What exactly are you timing?
Does it take as long if you repeat the queries?
Are you running all of these queries cold or one after the other?


ISNODE:* is very fast in lucene.
After that permissions should be applied to the results.

You could trying limiting the results set.

This is way longer than expected.

How much memory has the JVM got?
How much CPU time does the JVM get?
How much work is the database doing?

Regards

Andy

panokhin
Champ in-the-making
Champ in-the-making
After analyzing SQL generated by Alfresco queries, I think I found the reason for poor performance.
By the look of it, for every node hit returned from Lucene search to Alfresco, 5 separate SQL queries are issued to retrieve the node permissions and properties (see below). Of course, on different DBs these queries would take different time to run, but still they are run for EVERY node in the result set.
In my opinion, it's a fundamental flaw in the design, which stems from separation of the search and result retrieval. Since search is handled by Lucene outside of persistence layer, Hibernate gets a set of IDs as an input, so it has to run separate queries for each ID. Therefore none of the Hibernate's retrieval optimization strategies (like fetch="subselect" in the mapping file) are used.
This probably could be remedied by issuing a mirror query in Hibernate with the IDs from Lucene using IN clause and fetch="subselect", though IN queries are considerably slower in most databases.

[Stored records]
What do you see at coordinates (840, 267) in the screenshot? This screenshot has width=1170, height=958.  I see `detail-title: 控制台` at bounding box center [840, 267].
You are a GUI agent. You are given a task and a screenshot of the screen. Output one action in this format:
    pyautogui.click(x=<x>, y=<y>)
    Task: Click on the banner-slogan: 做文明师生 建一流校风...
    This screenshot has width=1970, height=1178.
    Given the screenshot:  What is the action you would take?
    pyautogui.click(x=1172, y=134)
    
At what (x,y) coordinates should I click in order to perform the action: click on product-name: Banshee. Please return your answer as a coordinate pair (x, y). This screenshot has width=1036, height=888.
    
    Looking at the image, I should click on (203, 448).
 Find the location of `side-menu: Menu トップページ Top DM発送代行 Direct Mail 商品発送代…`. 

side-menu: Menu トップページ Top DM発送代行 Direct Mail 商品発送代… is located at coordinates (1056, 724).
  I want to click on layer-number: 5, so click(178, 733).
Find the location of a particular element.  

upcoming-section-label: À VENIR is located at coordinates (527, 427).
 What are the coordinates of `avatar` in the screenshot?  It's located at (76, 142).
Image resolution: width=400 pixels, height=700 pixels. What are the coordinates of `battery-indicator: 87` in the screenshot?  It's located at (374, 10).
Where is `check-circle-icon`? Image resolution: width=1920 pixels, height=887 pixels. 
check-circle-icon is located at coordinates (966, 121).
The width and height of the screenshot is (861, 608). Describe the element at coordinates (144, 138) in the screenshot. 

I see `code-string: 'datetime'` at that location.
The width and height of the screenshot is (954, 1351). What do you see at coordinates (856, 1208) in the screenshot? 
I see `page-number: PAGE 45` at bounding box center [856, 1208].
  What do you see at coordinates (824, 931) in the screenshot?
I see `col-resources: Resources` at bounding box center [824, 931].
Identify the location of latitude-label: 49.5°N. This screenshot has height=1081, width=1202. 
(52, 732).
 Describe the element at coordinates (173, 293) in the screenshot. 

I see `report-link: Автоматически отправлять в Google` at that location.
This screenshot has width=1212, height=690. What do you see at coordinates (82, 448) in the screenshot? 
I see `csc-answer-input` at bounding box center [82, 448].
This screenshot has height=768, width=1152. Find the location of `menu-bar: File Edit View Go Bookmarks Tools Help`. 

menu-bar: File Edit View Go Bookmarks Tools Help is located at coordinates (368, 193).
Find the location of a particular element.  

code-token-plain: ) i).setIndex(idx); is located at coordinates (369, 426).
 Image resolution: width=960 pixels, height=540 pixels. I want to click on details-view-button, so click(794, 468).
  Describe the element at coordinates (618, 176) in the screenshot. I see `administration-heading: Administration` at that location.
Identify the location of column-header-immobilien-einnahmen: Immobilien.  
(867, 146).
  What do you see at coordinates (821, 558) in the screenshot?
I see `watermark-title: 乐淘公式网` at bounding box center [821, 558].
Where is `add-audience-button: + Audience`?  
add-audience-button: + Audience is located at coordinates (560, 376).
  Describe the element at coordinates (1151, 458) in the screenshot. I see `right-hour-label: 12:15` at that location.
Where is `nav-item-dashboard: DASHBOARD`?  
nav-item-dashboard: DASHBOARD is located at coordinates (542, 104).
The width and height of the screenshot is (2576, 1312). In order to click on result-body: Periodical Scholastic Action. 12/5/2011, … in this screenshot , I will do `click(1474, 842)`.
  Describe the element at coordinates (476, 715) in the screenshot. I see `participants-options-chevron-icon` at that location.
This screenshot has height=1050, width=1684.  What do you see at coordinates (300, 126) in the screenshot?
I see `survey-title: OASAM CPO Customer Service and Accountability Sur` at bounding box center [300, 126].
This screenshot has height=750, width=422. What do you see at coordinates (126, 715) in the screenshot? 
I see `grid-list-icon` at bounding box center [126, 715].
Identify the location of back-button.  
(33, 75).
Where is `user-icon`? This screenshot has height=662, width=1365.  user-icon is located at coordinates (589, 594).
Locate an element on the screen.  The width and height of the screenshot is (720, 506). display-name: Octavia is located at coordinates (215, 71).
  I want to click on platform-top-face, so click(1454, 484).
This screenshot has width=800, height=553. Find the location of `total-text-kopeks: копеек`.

REQUIREMENT A: Summarize the Alfresco performance thread in two sentences.
REQUIREMENT B: Print everything in the Alfresco performance thread from "In my opinion, it's" down to "file) are used.".
These records were drawn from a separate source, not from the forum thread.

PROBLEM SOLUTION A: One reply asks what is being timed and whether the queries run cold or one after another, notes that ISNODE:* is very fast in Lucene, and suggests limiting the result set while checking the JVM's memory and CPU time and the database's workload. A later post argues that Alfresco issues five separate SQL queries for every node hit returned from the Lucene search, a design flaw that might be remedied with an IN-clause query using fetch="subselect", though IN queries are considerably slower in most databases.

PROBLEM SOLUTION B:
In my opinion, it's a fundamental flaw in the design, which stems from separation of the search and result retrieval. Since search is handled by Lucene outside of persistence layer, Hibernate gets a set of IDs as an input, so it has to run separate queries for each ID. Therefore none of the Hibernate's retrieval optimization strategies (like fetch="subselect" in the mapping file) are used.